Halil KILIÇ
DİB Din İşleri Yüksek Kurulu Uzmanı


إِذَا كَانَ أَوَّلُ لَيْلَةٍ مِنْ شَهْرِ رَمَضَانَ صُفِّدَتِ الشَّيَاطِينُ، وَمَرَدَةُ الجِنِّ، وَغُلِّقَتْ أَبْوَابُ النَّارِ، فَلَمْ يُفْتَحْ مِنْهَا بَابٌ، وَفُتِّحَتْ أَبْوَابُ الجَنَّةِ، فَلَمْ يُغْلَقْ مِنْهَا بَابٌ، وَيُنَادِي مُنَادٍ:
 يَا بَاغِيَ الخَيْرِ أَقْبِلْ، وَيَا بَاغِيَ الشَّرِّ أَقْصِرْ، وَلِلَّهِ عُتَقَاءُ مِنَ النَّارِ، وَذَلكَ كُلُّ لَيْلَةٍ

“Ramazan ayının ilk gecesi girince şeytanlar ve cinlerin şerli olanları zincire vurulur.

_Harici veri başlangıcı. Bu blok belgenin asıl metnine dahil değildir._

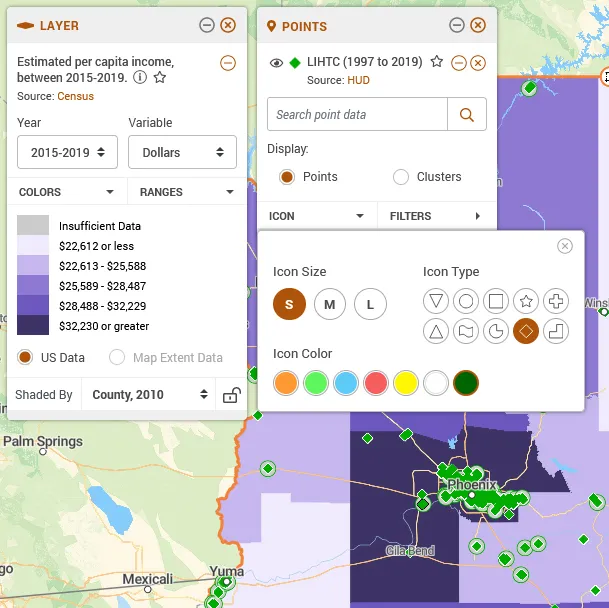Select the star icon type
This screenshot has height=608, width=609.
[526, 301]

Cehennem kapıları kapatılır ve hiçbiri açılmaz. Cennetin kapıları açılır ve hiçbiri kapanmaz. Sonra bir münadi (melek) şöyle seslenir: ‘Ey hayır isteyen! İbadet ve kulluğa gel! Ey şer dileyen! Günahlarından vazgeç; Allah’ın (bu ayda) ateşten azat ettiği nice kimseler vardır ve ramazan boyunca her gece böyle devam eder." (Tirmizi, Savm, 1.)

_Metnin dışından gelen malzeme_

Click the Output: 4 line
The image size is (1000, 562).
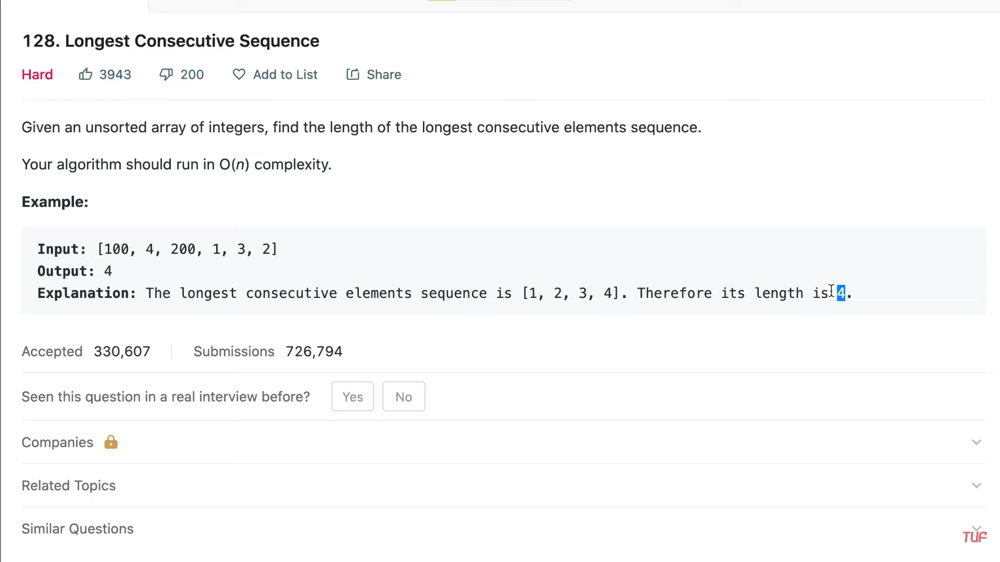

Üç ayların girmesiyle birlikte “Allah’ım! Recep ve şaban aylarını bizim için bereketli eyle ve bizi ramazana ulaştır.” (Taberani, el-Mu’cemü’l-Evsat, IV, 189.) nebevi duasını dilimizden düşürmedik ve ramazan ayına ulaştık. Öncelikle rahmet ve mağfiretin sağanak sağanak yağdığı bu kutlu zaman dilimine bizleri bir kez daha ulaştırdığı için Yüce Rabbimize ne kadar şükretsek azdır.

Ramazan, Kur’an ayıdır

Ramazan en başta, dünya ve ahiret saadetimiz için “doğru yol rehberi” (Bakara, 2/2.) olan Kur’an-ı Kerim’in indirilmeye başladığı aydır. Ve bu kitap sıradan bir gecenin “bin aydan daha hayırlı” (Kadir, 97/3.); aylardan bir ay olan ramazanın “on bir ayın sultanı”; ot bitmez, kurak ve susuz bir şehir olan Mekke’nin “şehirlerin anası” (Enam, 6/92.) ve en önemlisi de Mekke’deki yetim Muhammed’in “âlemlere rahmet” (Enbiya, 21/107.) ve “son peygamber” (Ahzab, 33/40.) olmasını sağlayan yüce bir kitaptır. İşte bizler de -ramazan ayını bir fırsat bilerek- Kur’an’ın rehberliğiyle doğru yolu bulabilmek ve esfel-i safilin derekesinden kurtulup eşref-i mahlûkat derecesine erebilmek için Kur’an ile olan bağımızı gözden geçirmeli ve bu bağı güçlendirecek vesilelerin arayışında olmalıyız.

Ramazan, oruç ayıdır

Kur’an’ın indirilmeye başlandığı ramazan ayı ile oruç arasında dikkatleri celbeden bir ilişki vardır. Zira “İşte bu kitap; onda asla şüphe yoktur. O, muttakiler için bir rehberdir.” (Bakara, 2/2.) buyrulmak suretiyle ramazan ayında indirilmeye başlanan Kur’an’ın Allah’ın emirlerine sımsıkı sarılıp yasaklarından hakkıyla sakınan muttakiler için bir yol rehberi olduğu vurgulanmaktadır. Oruçla ilgili ayette ise “Ey iman edenler! Sizden öncekilere farz kılındığı gibi muttaki olasınız diye sayılı günlerde oruç size de farz kılındı.” (Bakara, 2/183.) buyrularak orucun en temel gayelerinden birinin kişiyi takvaya ulaştırmak olduğu ifade edilmiştir. Görüldüğü üzere kul, önce oruçla takva mertebesine ulaşıp muttakiler zümresine girecek; bu zümreye girdikten sonra da Kur’an-ı Kerim artık onu cennet menziline ulaştıracak bir yol rehberi olacaktır.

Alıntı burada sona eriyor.